Data listing -
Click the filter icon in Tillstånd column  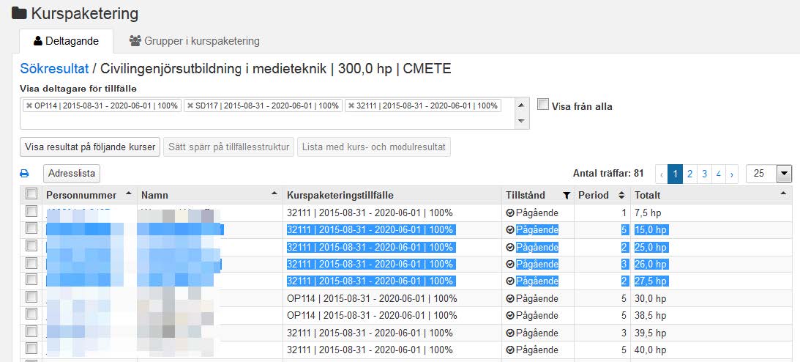(x=566, y=195)

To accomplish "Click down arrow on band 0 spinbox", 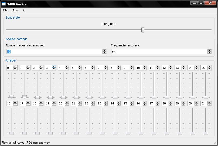I will pos(15,69).
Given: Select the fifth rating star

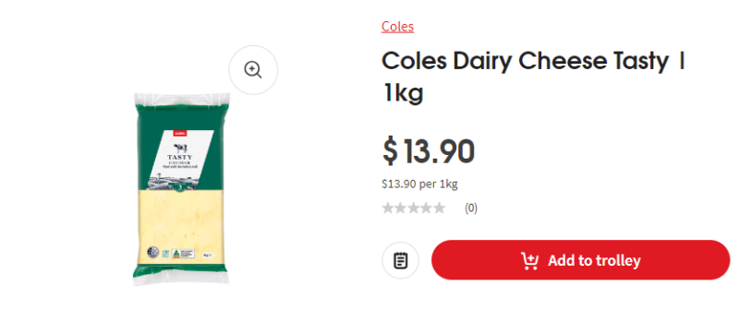Looking at the screenshot, I should (439, 208).
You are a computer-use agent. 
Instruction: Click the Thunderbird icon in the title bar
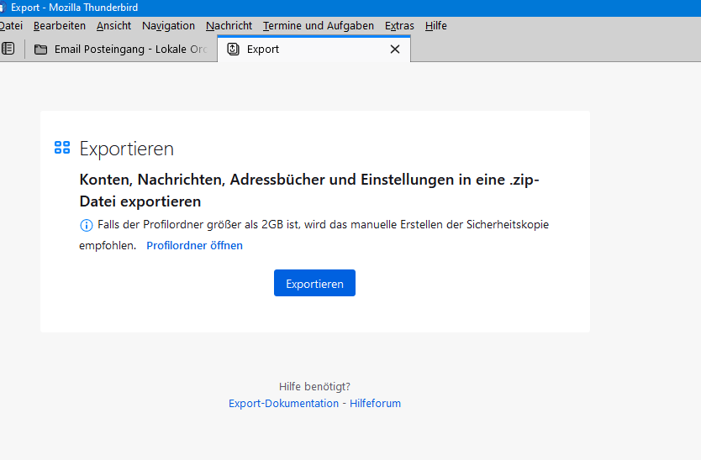3,8
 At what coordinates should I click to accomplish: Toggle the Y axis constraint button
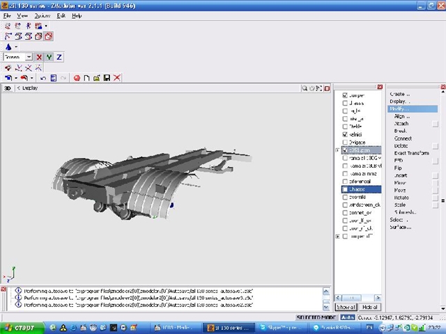click(49, 57)
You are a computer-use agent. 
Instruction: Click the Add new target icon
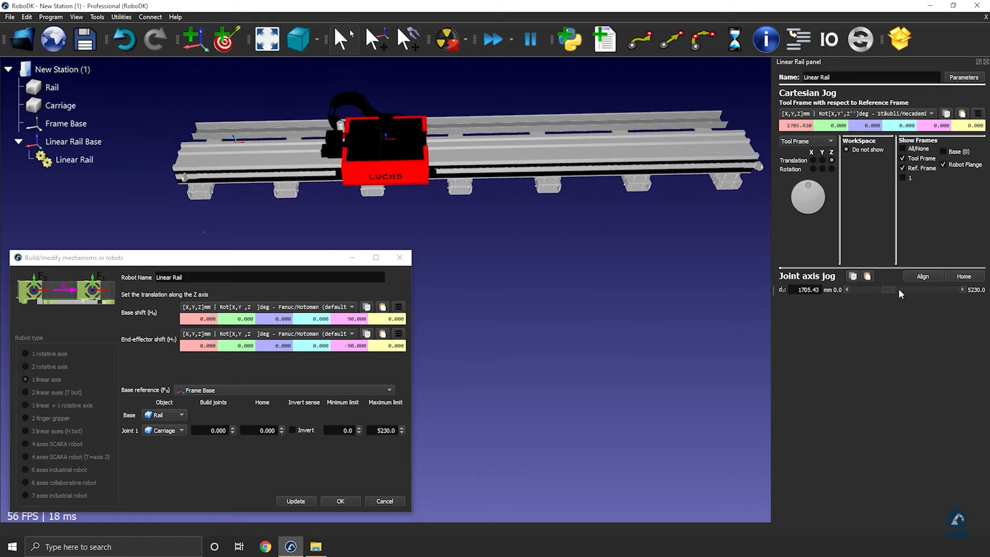click(226, 39)
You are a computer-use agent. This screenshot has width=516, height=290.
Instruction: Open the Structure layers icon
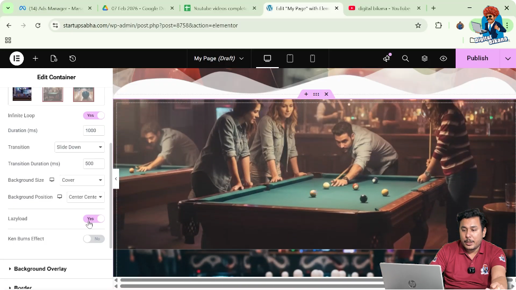tap(424, 59)
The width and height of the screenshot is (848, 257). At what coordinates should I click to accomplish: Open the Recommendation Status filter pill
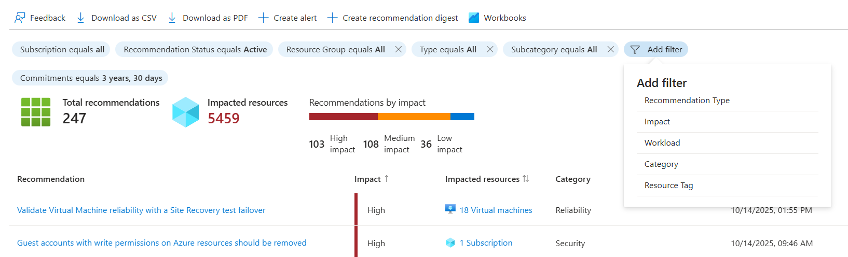click(195, 50)
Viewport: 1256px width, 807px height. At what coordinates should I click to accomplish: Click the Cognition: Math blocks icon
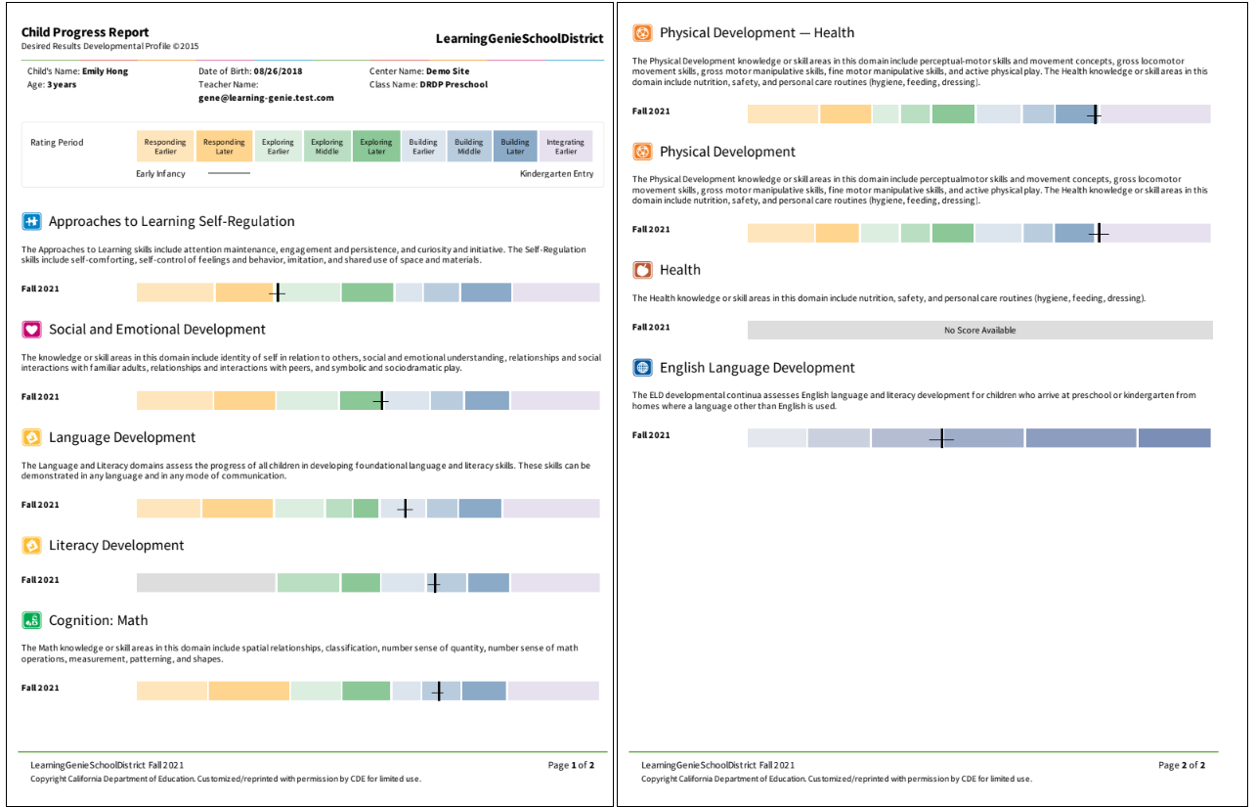point(31,620)
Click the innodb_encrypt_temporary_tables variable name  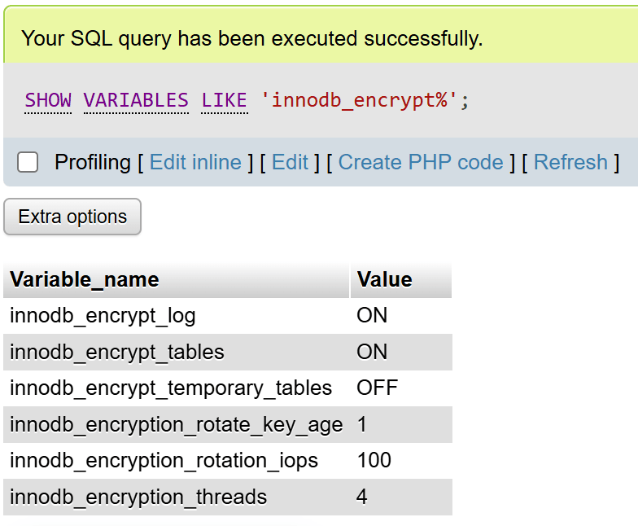[171, 388]
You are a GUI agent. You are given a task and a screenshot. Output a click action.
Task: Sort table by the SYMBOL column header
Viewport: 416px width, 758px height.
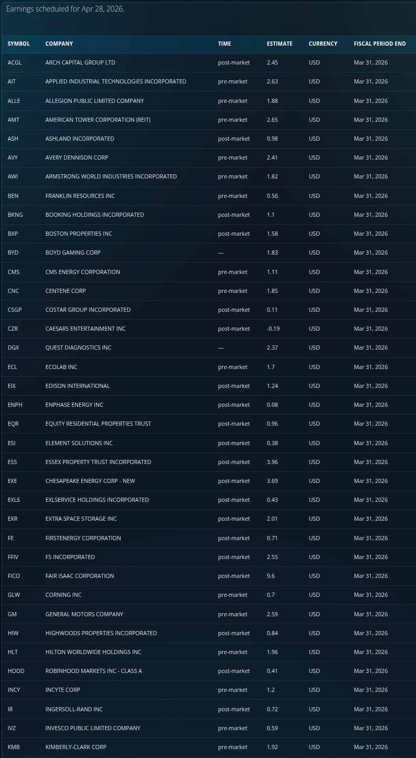click(18, 44)
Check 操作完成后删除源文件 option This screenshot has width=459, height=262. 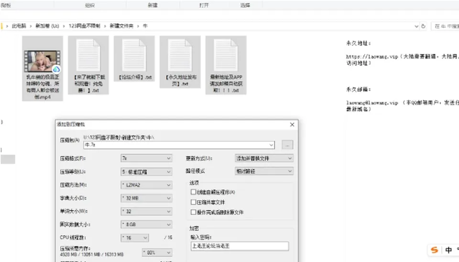coord(193,212)
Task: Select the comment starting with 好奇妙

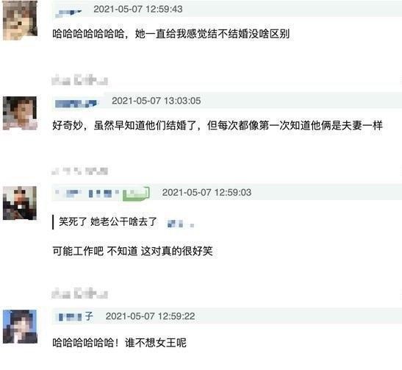Action: coord(218,126)
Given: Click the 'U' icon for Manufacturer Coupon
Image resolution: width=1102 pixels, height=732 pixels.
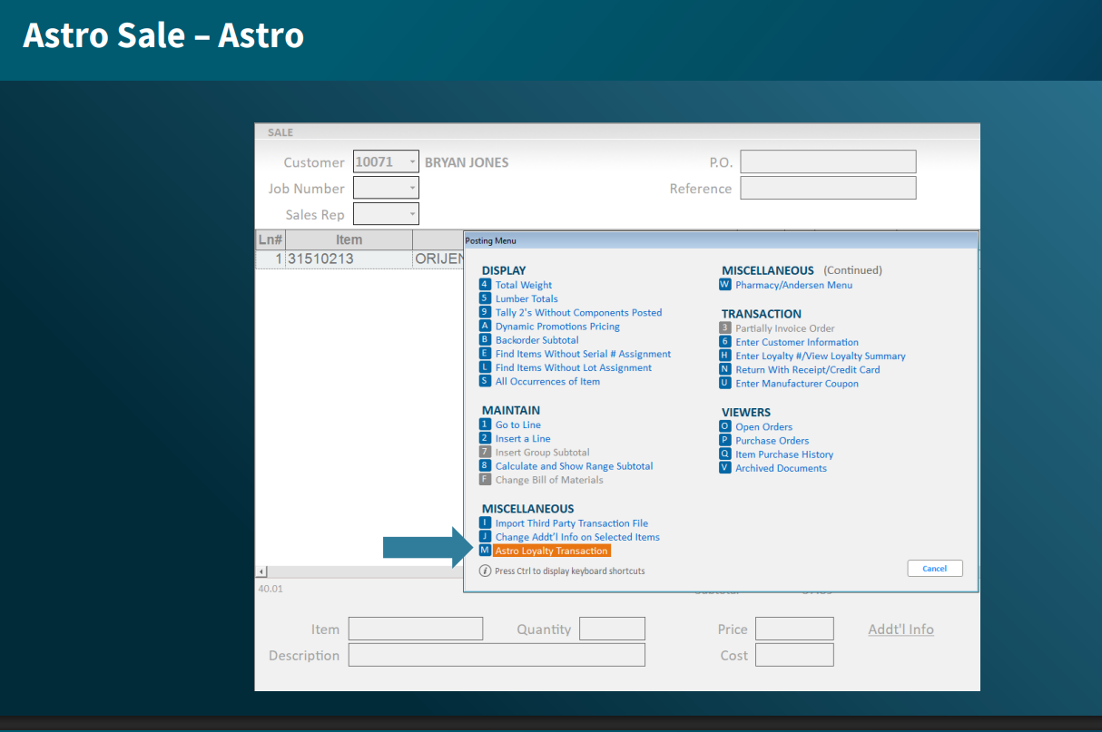Looking at the screenshot, I should point(724,384).

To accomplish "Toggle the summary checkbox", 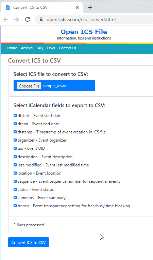I will pos(15,197).
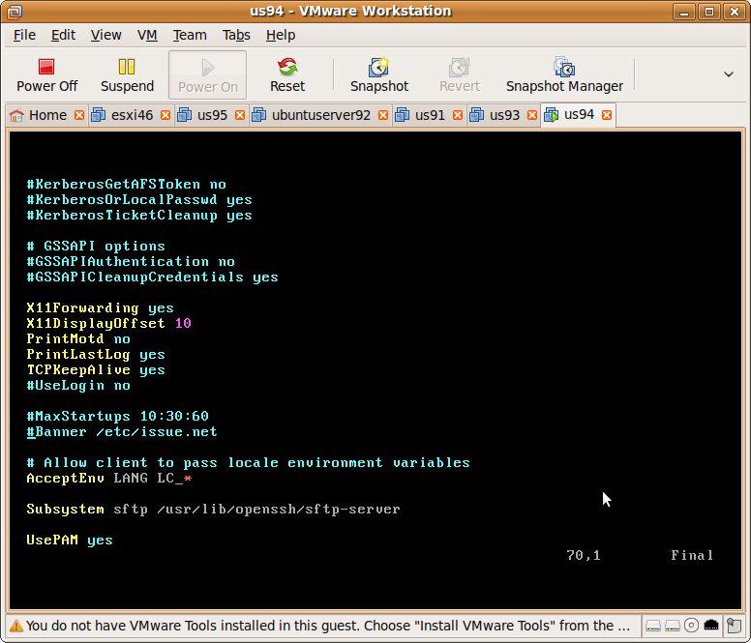Screen dimensions: 751x643
Task: Expand the toolbar overflow chevron
Action: coord(729,74)
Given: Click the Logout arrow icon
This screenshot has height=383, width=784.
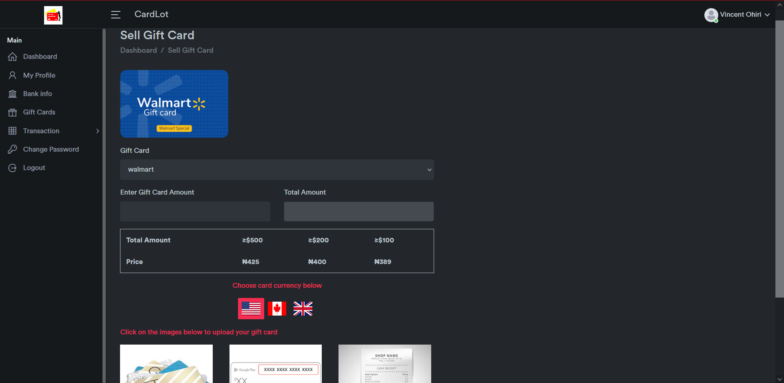Looking at the screenshot, I should 13,168.
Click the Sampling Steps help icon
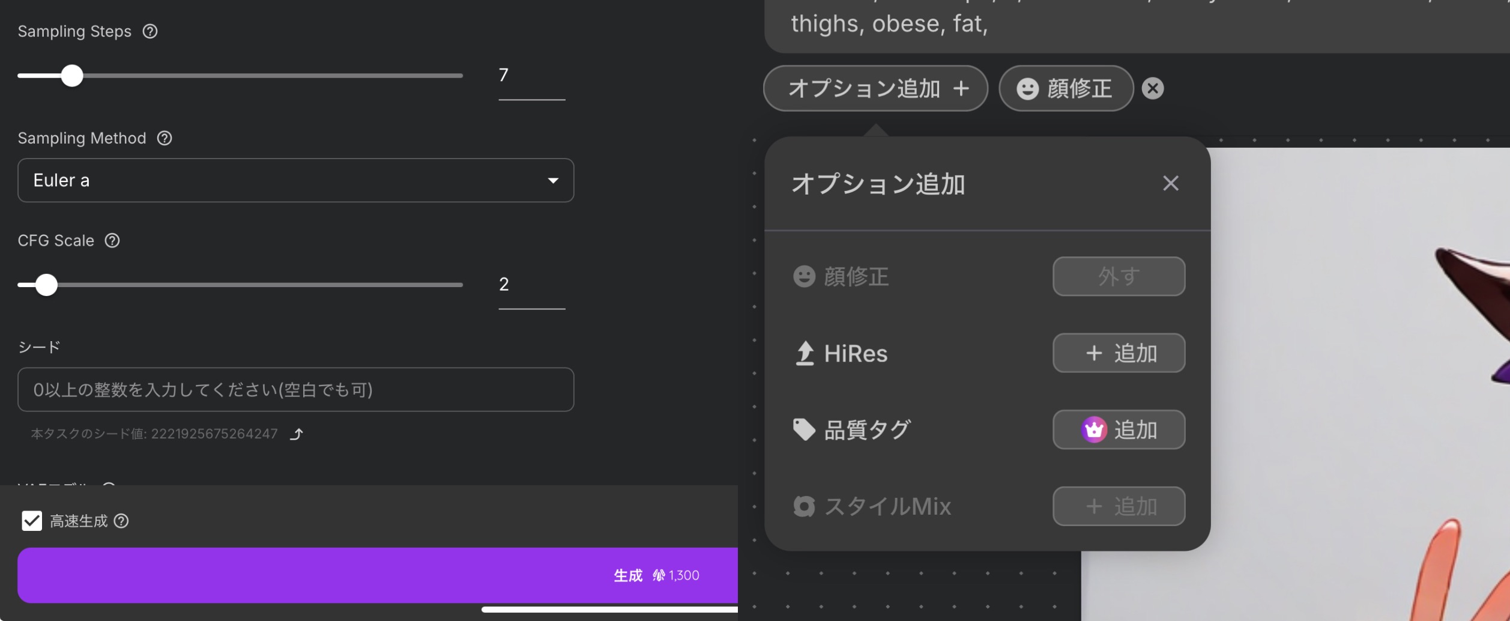 (150, 31)
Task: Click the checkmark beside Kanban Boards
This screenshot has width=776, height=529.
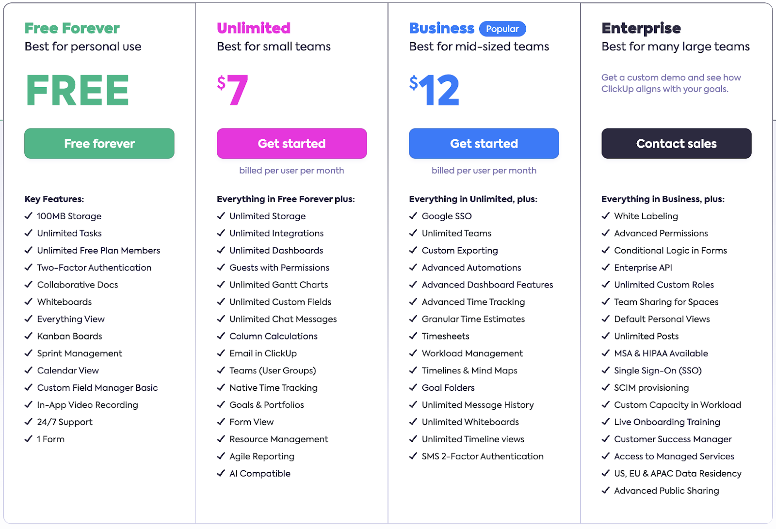Action: (x=29, y=336)
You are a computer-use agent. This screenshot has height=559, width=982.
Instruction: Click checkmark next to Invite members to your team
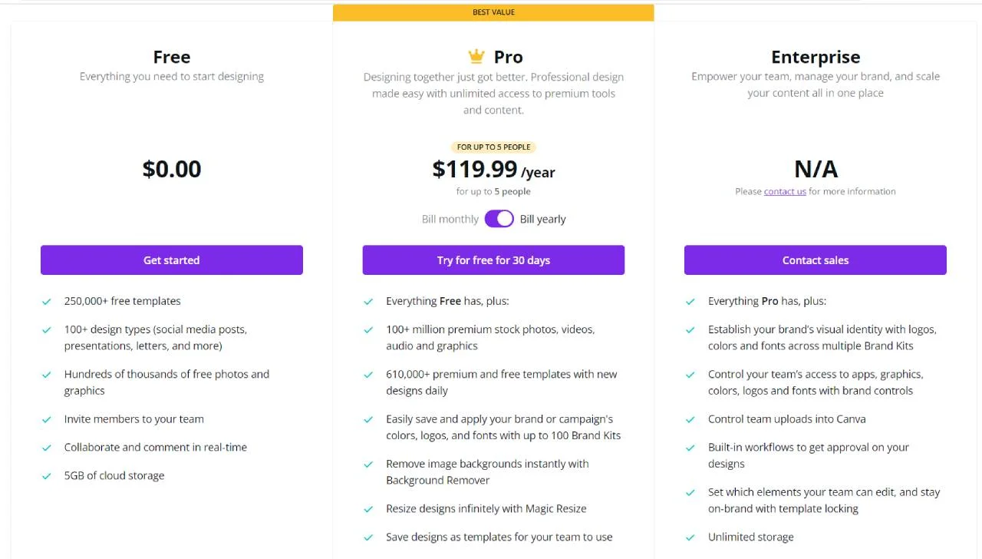click(x=47, y=419)
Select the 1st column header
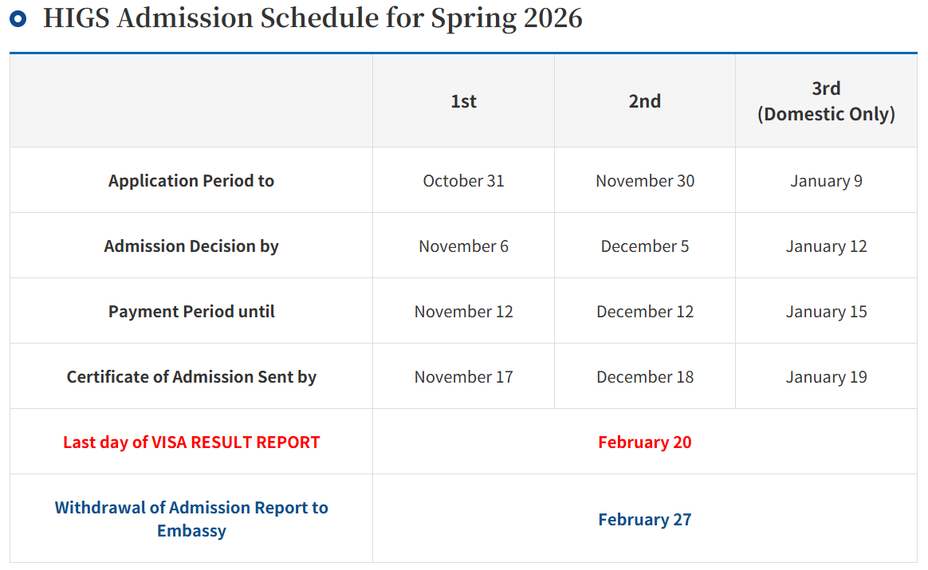 click(463, 101)
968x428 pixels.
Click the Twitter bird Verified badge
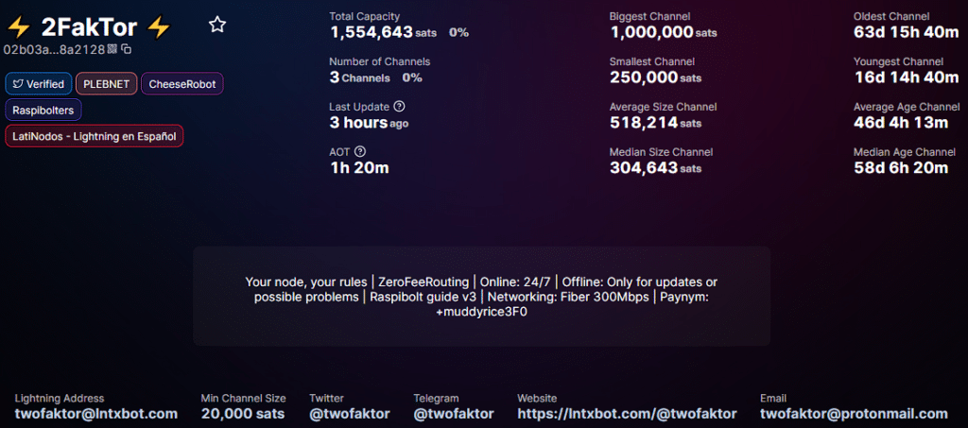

Directions - Count the lines in the listing above that contain the string "Select", and give only that number.

Solved problem - 3